Football fans have the right to express their feelings


Football is a world which is seldom awash with any kind of moral substance, writes Calum Crowe. Where fans are rarely viewed as paragons of virtue, and where conventional rules of right and wrong need not apply.

Like it or lump it, it is now commonplace for fans to sing the praises of players and managers after going just two or three games without being thumped and, similarly, to call for heads to roll after just as many disappointing results. The paradoxical irony of this catcall-come-cheer culture is, unquestionably, fickle stuff of the highest order.

But before a time when satellite television dictated all else in the football landscape, a time when one game a month on council telly was as good as it got, and a time when atmosphere actually existed inside Scottish football stadia, the boo-boy culture was a treatment reserved largely for the opposition’s star player. It would occasionally extend to players who were acrimoniously returning to former clubs. In short, it was set aside primarily for the pantomime villain, the bete noir of the terracing. It would have been utterly treasonous to dish out that kind of treatment to your own players and manager.

But football is changing. You don’t need to be particularly well-travelled to have witnessed a manager or group of players being on the sharp end of that kind of verbal bollocking from their own fans. In the modern game, they now earn more than they ever have done, with wages reaching eye-watering heights year after year. Even the bank balance of distinctly average players can now make Duncan Bannatyne look like he’s on income support.

And who makes it possible for them to be so handsomely paid for playing the sport they love? Aye, that’s right, the common fan – be it through money paid to the club in season books or by subscription to satellite television. It is only fair, then, that accompanying these bloated pay-packets will be similarly bloated expectations from fans who, by their very nature, will inevitably house a section of the perpetually disgruntled boo-merchants.

Footballers are a highly privileged bunch. They enjoy lofty status on the pedestal upon which we place them, they are there to be scrutinised. Admittedly, there is no place in the game – nor indeed in society as a whole – for the knuckle-dragging neanderthals who subject players and managers to the kind of vitriolic personal abuse that would even fail to make the edit in a particularly colourful episode of Gordon Ramsay’s Hell’s Kitchen. But what there is certainly room for, however, is for fans to at least make their opinions known, to boo and jeer if they so please.

In its simplest terms, booing is nothing more than an expression of opinion, an expression that the performance of their team has been far from acceptable. Yet, after last weekend’s 1-0 home loss to St Johnstone, and after serving up the kind of spectacle that would have made a festering wound seem positively appetising, the operator of the tannoy system at Rugby Park decided to crank the volume up full whack immediately after the referee’s final whistle to drown out Kilmarnock’s own boo-boys.

That’s not right. Sorry, but it just isn’t. These are the same fans who have bothered to come along and pay the grossly inflated admission fee on a bitingly cold and wet December afternoon and you’re going to tell them they can’t criticise what was, at times, an abject parody of a top-flight display from their team?

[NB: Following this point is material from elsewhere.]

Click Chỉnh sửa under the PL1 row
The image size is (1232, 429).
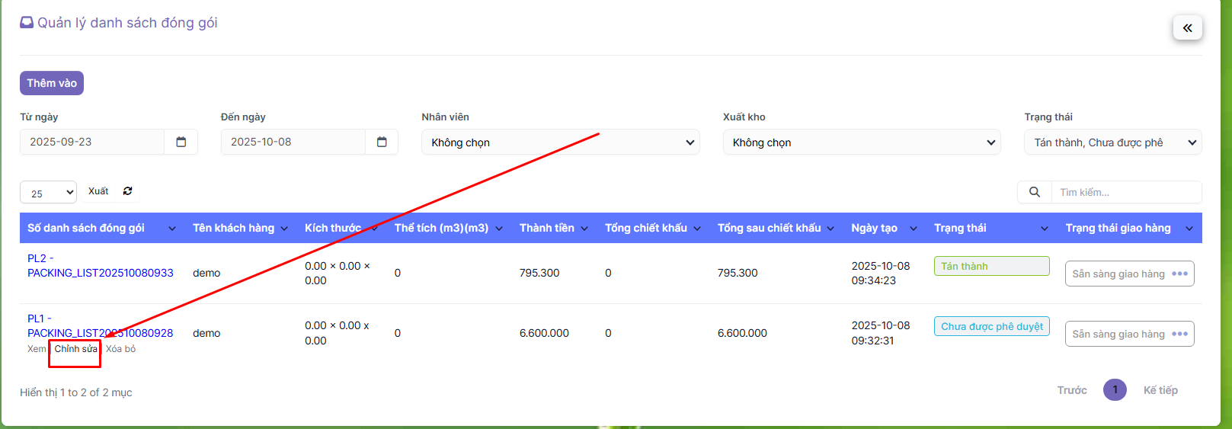[x=75, y=349]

Attendances across the country are already paltry enough as it is: Saturday’s gate of 3,220 at Rugby Park was, embarrassingly, the second-highest of the day, only behind a larger-than-normal 11,196 at Tannadice to see Dundee United take on Aberdeen. All of which says plenty about the current treatment of Scottish football fans.

No, you can’t buy a drink inside the stadium. No, you can’t be trusted to stand up and sing a song to create some atmosphere. And no, you certainly can’t be trusted to behave in any way like a civilised human being who is intent on enjoying the afternoon’s football. Rather, you will be treated like a degenerate waster who is intent on immediately setting fire to the stadium.

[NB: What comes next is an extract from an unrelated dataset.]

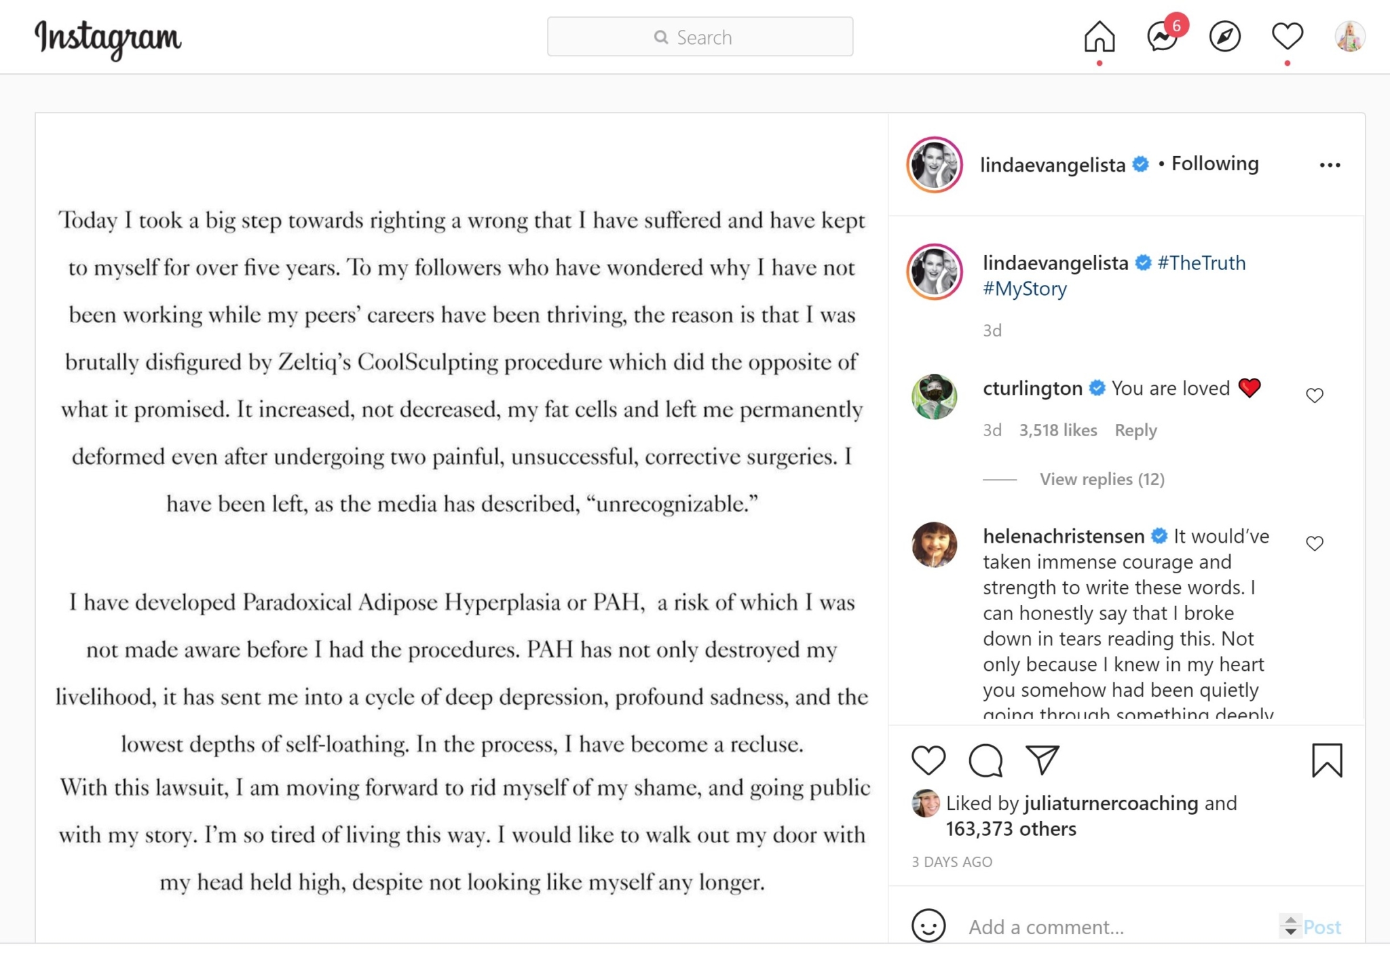
Task: Share post via paper plane icon
Action: coord(1043,760)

Scottish football can no longer afford for such po-faced conventions to dominate our game. The game is changing and we must embrace and keep pace with that change to have any hope in hell of improving the fan experience at Scottish football stadia. Fans across the country are treated with nothing but disdain from clubs and authorities, fleeced for every penny they are daft enough to cough up. It is the bampottery of the prawn sandwich brigade that now seeks to further discourage fans from attending games by appointing a gormless halfwit in a high-viz jacket to essentially dictate what opinions can and cannot be vented.

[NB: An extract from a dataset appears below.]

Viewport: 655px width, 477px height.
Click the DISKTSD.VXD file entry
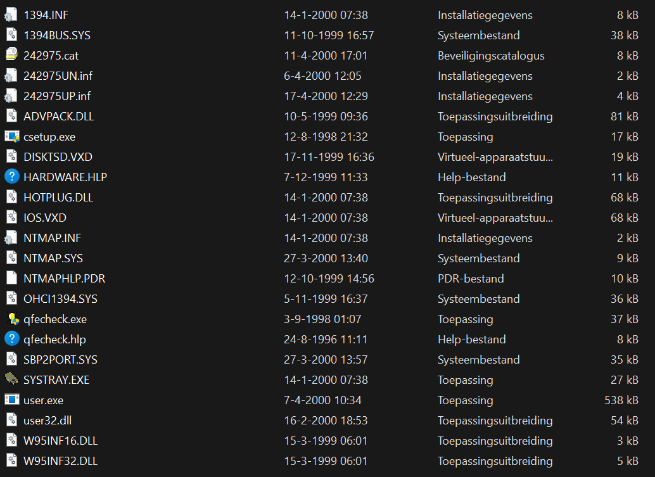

It is difficult to think of any other walk of life where you would be asked to pay drastically over the odds for a product and then be made to approve of it whether you actually liked it or not. Similarly, where the total incompetence of an employee would go unpunished or unnoted, as let’s not forget, footballers are, first and foremost, employees of the club.

Sure, the actual credibility and deservedness of the booing itself can be widely disputed. That is what football is all about: it is a playground where passions run high and opinion can often be confused with reality. It is for the eternal health of our game that fans quite often disagree with each other.

But, by that very same token, what cannot be disputed is that fans should always retain the right to express their disapproval of their team, be it through boos, jeers or otherwise.